Par ailleurs, elle fait d’étonnantes révélations sur l’influences scolaires de sa mère : ’’Le destin de la jeune Mariama Bâ aurait dû, sans doute, s’arrêter à l’apprentissage de la tenue d’une maison, au maniement des aiguilles et du pilon, si son père n’en avait pas décidé autrement. Bien plus tard, elle devait l’interpréter, vu le contexte de l’époque (les préjugés sur la scolarisation par le colonisateur), comme un don rare du destin’’. Son père, Amadou dit Doudou Bâ Ngélé, est le premier ministre de la Santé publique et de la Population sous l’autonomie interne du Sénégal.

Chez Mariama Bâ, son intelligence à l’école et son goût précoce pour les lettres lui ont valu cette boutade : ’’Un véritable Robert ambulant’’. Les écrits de ses proches en disent long sur ses brillantes études à l’école des jeunes filles de Dakar, actuelle Berthe Maubert. Sa directrice, Mme Maubert, la désigna pour préparer le concours d’entrée à la séléctive école normale des jeunes filles de Rufisque, à l’époque établissement fédéral d’Afrique occidentale française.

Major du concours en 1943, elle avait obtenu ’’219,5 points, devançant la 33-ème élève la moins bien notée, de 49 points’’, selon sa fille qui relève que ce succès fut retentissant dans Dakar faisant naître craintes et appréhensions chez la grand-mère. Celle-ci redoutait les mauvaises langues et le mauvais sort pour elle.

De l’ambiance joyeuse d’une concession dakaroise, elle rejoignit le régime imposant de l’internat, ’’une forme d’embrigadement’’ à l’Ecole normale des jeunes de Rufisque. De là, elle a gardé à jamais et propagé largement un souvenir reconnaissant de sa directrice, Germaine Le Goff, autre nom illustre dans l’histoire de l’enseignement et de la formation au Sénégal.

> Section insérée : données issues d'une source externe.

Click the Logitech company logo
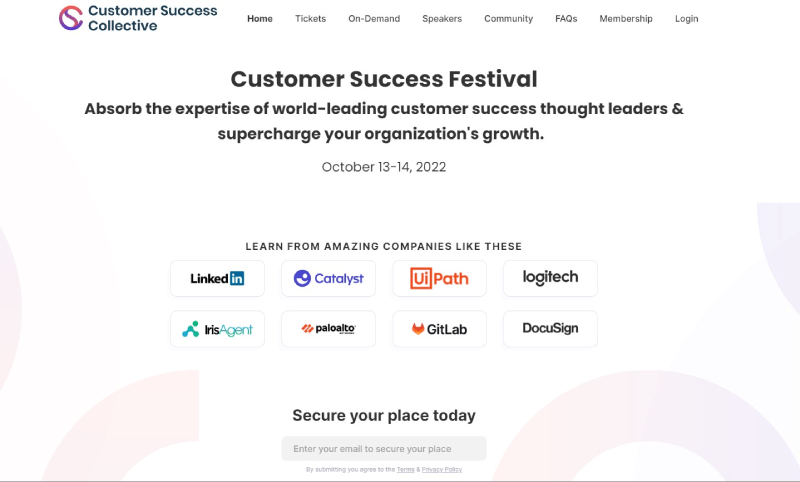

L’enseignement était la première et la seule vocation de Mariama Bâ. Institutrice, elle a enseigné pendant 12 ans dans différentes écoles de Dakar (Champs de course, Ngélao, Faidherbe et Médine). Pionnière de la scolarisation des filles, elle sera finalement mutée, pour raison de santé, à l’inspection primaire du Cap-Vert, comme chargée du personnel enseignant.